(Recorded data)
.....
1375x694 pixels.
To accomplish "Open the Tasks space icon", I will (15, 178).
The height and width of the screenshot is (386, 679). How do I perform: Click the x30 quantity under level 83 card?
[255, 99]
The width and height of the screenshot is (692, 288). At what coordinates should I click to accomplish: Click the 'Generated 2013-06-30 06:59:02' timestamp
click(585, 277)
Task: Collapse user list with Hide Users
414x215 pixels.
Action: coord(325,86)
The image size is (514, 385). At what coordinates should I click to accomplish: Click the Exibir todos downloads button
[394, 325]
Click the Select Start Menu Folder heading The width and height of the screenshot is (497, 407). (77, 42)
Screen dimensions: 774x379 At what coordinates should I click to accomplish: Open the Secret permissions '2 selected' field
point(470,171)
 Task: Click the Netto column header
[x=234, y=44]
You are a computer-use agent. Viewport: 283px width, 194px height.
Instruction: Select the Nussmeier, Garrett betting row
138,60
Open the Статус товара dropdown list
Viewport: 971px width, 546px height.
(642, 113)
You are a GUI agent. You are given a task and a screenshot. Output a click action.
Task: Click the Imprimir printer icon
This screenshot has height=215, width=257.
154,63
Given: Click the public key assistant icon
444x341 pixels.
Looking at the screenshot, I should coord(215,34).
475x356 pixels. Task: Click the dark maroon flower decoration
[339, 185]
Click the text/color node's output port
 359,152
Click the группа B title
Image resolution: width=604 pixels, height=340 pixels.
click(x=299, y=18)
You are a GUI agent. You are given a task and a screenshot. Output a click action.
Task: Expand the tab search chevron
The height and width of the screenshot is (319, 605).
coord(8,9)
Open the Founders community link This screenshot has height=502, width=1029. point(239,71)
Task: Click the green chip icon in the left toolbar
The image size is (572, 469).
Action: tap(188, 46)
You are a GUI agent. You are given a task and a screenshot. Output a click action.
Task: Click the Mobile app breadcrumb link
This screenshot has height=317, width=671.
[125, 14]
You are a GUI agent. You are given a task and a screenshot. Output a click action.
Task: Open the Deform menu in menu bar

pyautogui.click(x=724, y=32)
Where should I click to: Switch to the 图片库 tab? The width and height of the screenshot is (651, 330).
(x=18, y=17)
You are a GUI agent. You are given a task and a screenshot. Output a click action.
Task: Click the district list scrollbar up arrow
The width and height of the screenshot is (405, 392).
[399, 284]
.....
● YOUR TASK
Rewrite the lines above as a numbered list, omitting any blank lines.

● SOLUTION TO THIS EXERCISE
1. 1375x694 pixels.
2. To accomplish "Open the Tasks space icon", I will (15, 178).
3. The height and width of the screenshot is (386, 679). How do I perform: Click the x30 quantity under level 83 card?
4. [255, 99]
5. The width and height of the screenshot is (692, 288). At what coordinates should I click to accomplish: Click the 'Generated 2013-06-30 06:59:02' timestamp
6. click(585, 277)
7. Task: Collapse user list with Hide Users
8. 414x215 pixels.
9. Action: coord(325,86)
10. The image size is (514, 385). At what coordinates should I click to accomplish: Click the Exibir todos downloads button
11. [394, 325]
12. Click the Select Start Menu Folder heading The width and height of the screenshot is (497, 407). (77, 42)
13. Screen dimensions: 774x379 At what coordinates should I click to accomplish: Open the Secret permissions '2 selected' field
14. point(470,171)
15.  Task: Click the Netto column header
16. [x=234, y=44]
17. You are a computer-use agent. Viewport: 283px width, 194px height.
18. Instruction: Select the Nussmeier, Garrett betting row
19. 138,60
20. Open the Статус товара dropdown list
21. Viewport: 971px width, 546px height.
22. (642, 113)
23. You are a GUI agent. You are given a task and a screenshot. Output a click action.
24. Task: Click the Imprimir printer icon
25. This screenshot has height=215, width=257.
26. 154,63
27. Given: Click the public key assistant icon
28. 444x341 pixels.
29. Looking at the screenshot, I should coord(215,34).
30. 475x356 pixels. Task: Click the dark maroon flower decoration
31. [339, 185]
32. Click the text/color node's output port
33.  359,152
34. Click the группа B title
35. Image resolution: width=604 pixels, height=340 pixels.
36. click(x=299, y=18)
37. You are a GUI agent. You are given a task and a screenshot. Output a click action.
38. Task: Expand the tab search chevron
39. The height and width of the screenshot is (319, 605).
40. coord(8,9)
41. Open the Founders community link This screenshot has height=502, width=1029. point(239,71)
42. Task: Click the green chip icon in the left toolbar
43. The image size is (572, 469).
44. Action: tap(188, 46)
45. You are a GUI agent. You are given a task and a screenshot. Output a click action.
46. Task: Click the Mobile app breadcrumb link
47. This screenshot has height=317, width=671.
48. [125, 14]
49. You are a GUI agent. You are given a task and a screenshot. Output a click action.
50. Task: Open the Deform menu in menu bar
51. pyautogui.click(x=724, y=32)
52. Where should I click to: Switch to the 图片库 tab? The width and height of the screenshot is (651, 330).
53. (x=18, y=17)
54. You are a GUI agent. You are given a task and a screenshot. Output a click action.
55. Task: Click the district list scrollbar up arrow
56. The width and height of the screenshot is (405, 392).
57. [399, 284]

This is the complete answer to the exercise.